*** Opening of Listed entries ***

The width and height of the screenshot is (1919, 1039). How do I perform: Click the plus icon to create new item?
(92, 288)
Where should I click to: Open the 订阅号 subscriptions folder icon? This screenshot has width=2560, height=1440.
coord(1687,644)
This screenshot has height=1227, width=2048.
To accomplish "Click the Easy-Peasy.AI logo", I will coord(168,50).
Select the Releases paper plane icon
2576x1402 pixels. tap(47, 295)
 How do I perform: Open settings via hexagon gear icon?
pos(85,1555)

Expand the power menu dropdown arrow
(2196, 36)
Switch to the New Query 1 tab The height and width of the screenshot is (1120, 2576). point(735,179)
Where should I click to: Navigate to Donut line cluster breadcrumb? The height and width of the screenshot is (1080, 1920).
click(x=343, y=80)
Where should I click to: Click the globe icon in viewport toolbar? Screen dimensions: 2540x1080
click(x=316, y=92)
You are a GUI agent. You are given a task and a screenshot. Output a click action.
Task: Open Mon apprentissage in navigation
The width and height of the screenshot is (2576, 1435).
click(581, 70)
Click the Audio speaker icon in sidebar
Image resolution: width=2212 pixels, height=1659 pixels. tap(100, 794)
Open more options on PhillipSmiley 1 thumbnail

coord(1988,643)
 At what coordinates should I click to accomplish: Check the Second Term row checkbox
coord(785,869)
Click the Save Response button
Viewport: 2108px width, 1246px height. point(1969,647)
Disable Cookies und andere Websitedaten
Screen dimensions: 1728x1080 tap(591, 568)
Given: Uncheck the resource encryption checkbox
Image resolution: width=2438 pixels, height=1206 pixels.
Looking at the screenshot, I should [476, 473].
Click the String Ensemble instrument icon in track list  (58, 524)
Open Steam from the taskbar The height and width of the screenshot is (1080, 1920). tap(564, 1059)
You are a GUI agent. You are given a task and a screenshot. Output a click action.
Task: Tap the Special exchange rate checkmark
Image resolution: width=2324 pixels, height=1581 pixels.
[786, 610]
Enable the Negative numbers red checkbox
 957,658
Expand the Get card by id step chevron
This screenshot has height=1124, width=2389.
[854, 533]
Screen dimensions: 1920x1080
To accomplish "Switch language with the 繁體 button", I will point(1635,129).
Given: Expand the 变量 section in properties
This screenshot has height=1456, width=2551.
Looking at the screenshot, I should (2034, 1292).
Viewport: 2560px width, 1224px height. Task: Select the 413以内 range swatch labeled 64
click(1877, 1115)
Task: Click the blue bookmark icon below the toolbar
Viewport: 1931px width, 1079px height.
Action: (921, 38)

*** Close of Listed entries ***

> [Problem details]: From the line containing "This screenshot has height=1456, width=2551." to the last line of the listing, write everything out exactly. Nothing outside that stretch belongs.

> [Expected answer]:
This screenshot has height=1456, width=2551.
Looking at the screenshot, I should (2034, 1292).
Viewport: 2560px width, 1224px height. Task: Select the 413以内 range swatch labeled 64
click(1877, 1115)
Task: Click the blue bookmark icon below the toolbar
Viewport: 1931px width, 1079px height.
Action: (921, 38)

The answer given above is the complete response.